He’s battering away at something, throwing noise down the hall; every few seconds I can hear flushing sounds and scratching sounds, and the sounds of a drill. We didn’t have proper milk, only soy. Prentendy milk. I imagine him waiting for me to leave the room and then tipping it down the sink.

From the next room, I hear him opening something. Every new sound is different from the last. I imagine him levering the lid off a special biscuit tin full of various objet d’art, taking each curious item in his hands and creating new and different sounds with them, to bemuse and confuse the anxious listener in the next room: milk bottle brush, cloth sack of wrenches, welly boot, a cylindrical musical instrument that mimics the sound of thunder, wooden door stop, baby’s rattle, squeaky hinge. Every now and again, he churns out a grunt or wheezes a little, indicating the severity of the problem at hand. It sounds a complex routine.

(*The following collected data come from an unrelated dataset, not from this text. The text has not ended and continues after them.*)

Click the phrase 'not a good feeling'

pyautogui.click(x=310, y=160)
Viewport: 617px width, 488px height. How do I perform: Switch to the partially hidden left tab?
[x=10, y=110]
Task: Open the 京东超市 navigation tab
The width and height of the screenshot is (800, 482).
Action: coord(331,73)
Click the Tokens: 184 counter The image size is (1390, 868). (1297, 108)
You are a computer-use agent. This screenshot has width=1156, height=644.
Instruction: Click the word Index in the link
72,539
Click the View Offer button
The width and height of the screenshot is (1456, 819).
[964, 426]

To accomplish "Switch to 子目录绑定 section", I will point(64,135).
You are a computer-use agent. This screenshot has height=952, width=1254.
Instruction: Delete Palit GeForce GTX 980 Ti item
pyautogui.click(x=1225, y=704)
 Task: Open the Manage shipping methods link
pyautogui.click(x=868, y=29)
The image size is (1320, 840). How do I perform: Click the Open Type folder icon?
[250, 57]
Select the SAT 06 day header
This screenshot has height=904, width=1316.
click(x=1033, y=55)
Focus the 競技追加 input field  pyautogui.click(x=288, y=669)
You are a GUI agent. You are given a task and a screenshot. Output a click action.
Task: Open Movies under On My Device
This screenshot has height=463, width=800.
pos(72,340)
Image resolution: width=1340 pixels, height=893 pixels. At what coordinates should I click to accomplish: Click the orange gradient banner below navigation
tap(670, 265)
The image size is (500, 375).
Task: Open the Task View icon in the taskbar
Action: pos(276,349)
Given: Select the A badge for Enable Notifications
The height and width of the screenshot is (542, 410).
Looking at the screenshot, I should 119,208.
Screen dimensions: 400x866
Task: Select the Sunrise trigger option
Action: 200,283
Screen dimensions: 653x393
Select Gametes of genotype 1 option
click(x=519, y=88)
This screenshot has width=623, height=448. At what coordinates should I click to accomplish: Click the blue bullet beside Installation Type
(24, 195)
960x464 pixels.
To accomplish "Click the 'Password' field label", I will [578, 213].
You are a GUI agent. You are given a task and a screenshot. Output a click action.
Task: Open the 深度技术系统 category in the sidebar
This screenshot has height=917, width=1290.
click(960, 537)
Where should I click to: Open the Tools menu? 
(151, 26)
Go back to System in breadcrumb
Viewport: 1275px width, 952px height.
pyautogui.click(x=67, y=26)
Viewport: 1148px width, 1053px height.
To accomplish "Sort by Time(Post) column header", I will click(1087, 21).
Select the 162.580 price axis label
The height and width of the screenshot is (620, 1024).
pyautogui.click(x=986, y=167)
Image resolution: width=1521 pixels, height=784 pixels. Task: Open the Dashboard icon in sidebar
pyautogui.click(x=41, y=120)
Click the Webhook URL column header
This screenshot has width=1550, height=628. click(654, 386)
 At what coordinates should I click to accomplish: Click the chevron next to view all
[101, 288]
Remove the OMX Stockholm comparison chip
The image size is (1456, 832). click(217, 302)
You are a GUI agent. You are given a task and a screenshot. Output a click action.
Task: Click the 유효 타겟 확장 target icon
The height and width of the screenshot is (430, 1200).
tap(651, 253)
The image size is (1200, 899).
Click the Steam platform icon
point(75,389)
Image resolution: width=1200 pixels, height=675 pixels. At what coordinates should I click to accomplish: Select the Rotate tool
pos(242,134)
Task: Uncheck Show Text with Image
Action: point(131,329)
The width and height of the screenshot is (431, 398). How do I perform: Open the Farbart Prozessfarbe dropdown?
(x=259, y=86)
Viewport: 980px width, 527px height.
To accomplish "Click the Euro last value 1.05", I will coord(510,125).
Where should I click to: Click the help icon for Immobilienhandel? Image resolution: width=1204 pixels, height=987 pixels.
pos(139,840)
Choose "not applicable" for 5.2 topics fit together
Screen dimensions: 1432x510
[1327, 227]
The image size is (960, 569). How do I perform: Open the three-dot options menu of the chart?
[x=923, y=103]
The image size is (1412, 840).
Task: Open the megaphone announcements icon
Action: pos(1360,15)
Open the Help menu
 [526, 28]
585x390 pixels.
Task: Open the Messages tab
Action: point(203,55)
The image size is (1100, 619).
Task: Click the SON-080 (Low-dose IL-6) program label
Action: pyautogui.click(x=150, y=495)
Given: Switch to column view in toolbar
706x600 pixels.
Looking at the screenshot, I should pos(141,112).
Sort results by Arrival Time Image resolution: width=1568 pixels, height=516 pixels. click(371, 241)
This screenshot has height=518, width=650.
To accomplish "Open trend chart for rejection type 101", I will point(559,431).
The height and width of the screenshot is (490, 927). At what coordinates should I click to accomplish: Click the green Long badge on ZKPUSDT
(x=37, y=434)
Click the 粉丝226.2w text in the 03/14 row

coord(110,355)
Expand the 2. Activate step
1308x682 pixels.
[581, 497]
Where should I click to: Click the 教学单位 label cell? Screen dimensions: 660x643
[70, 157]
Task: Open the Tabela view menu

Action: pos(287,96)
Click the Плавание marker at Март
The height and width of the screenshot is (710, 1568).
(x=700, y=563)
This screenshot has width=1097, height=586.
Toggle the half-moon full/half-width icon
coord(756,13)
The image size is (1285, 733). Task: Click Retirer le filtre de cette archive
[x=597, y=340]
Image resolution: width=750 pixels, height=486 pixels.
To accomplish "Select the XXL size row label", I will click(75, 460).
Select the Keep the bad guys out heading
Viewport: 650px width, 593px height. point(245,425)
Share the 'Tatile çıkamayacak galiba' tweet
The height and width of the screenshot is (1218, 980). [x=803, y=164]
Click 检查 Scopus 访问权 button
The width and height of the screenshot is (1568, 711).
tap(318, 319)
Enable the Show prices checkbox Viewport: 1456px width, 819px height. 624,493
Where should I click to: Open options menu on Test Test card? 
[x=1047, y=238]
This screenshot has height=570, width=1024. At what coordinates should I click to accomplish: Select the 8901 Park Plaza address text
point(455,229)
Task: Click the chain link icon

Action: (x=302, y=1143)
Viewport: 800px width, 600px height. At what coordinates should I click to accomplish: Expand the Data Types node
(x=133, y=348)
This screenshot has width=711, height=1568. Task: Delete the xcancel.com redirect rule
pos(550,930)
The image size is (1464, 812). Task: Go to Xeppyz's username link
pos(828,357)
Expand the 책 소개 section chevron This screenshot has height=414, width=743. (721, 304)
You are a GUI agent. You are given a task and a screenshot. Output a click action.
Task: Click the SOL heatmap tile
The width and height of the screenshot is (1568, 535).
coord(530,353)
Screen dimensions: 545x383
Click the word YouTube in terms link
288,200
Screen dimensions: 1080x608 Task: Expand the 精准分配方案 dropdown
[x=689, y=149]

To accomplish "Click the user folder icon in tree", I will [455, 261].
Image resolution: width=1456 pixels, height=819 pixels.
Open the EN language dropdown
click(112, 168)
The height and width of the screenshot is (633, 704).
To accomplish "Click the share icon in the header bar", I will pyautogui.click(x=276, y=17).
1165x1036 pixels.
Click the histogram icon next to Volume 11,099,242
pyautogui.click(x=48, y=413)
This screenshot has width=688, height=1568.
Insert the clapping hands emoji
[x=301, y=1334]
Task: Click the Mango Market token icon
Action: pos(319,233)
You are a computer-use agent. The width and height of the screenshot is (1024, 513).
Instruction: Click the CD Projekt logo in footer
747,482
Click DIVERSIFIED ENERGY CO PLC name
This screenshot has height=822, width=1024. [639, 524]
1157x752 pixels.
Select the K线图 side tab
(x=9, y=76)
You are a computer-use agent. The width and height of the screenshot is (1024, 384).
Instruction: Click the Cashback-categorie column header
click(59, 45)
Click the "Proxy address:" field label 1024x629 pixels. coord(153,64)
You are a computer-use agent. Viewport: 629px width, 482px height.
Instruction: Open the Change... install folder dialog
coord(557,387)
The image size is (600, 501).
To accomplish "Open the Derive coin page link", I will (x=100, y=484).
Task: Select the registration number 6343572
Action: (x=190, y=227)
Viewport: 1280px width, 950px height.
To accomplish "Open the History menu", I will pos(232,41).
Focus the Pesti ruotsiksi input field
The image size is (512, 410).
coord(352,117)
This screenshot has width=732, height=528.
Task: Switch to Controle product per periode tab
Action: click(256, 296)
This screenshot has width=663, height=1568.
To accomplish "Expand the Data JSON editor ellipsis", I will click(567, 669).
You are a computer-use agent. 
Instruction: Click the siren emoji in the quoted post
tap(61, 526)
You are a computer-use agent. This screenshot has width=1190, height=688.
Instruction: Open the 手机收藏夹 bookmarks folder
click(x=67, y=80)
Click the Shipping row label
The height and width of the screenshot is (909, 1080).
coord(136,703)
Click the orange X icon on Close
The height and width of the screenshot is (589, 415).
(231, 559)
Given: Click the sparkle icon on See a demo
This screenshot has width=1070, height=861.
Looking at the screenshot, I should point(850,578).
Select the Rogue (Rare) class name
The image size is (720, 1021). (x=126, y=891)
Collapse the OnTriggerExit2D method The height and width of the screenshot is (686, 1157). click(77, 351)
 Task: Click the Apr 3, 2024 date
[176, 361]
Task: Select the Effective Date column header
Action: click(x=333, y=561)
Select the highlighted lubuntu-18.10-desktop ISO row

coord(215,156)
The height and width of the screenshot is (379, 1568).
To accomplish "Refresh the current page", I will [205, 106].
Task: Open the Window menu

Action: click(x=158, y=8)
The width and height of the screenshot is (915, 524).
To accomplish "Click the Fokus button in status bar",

He probably thinks that milk’s gone off. Came in, saw the mess, assumed the milk was a no-go. Did he even try it? I can’t remember seeing him try it. Air bubbles move through the pipes in the ceiling, like ropes of dirty pearls, and now I can hear him on the phone to Colin, It’s Andy. Motorised valve. Dodgy. Downcomer. Drum.

Anyway, I’m down the hall, wanting to kill myself again. I toy with the idea of not waiting for him to leave, imagining him shouting up the hallway, getting no response. Hello? Plodding down the hallway carpet, unsure of how far to explore before he’s out of acceptable territory. Yer there? Would he open the bedroom door? What about the bathroom door? Which would be least invasive? A rogue image flickers through my mind, of his red, hairy hands pulling a mealy limb from the bathtub before letting it fall, smacking the still and unmoving surface of the water. Perhaps he’d talk about it later that night, two pints deep in the pub, remarking about the temperature of the bathwater, or the way you never can tell about people.

Milk was off, he’d say.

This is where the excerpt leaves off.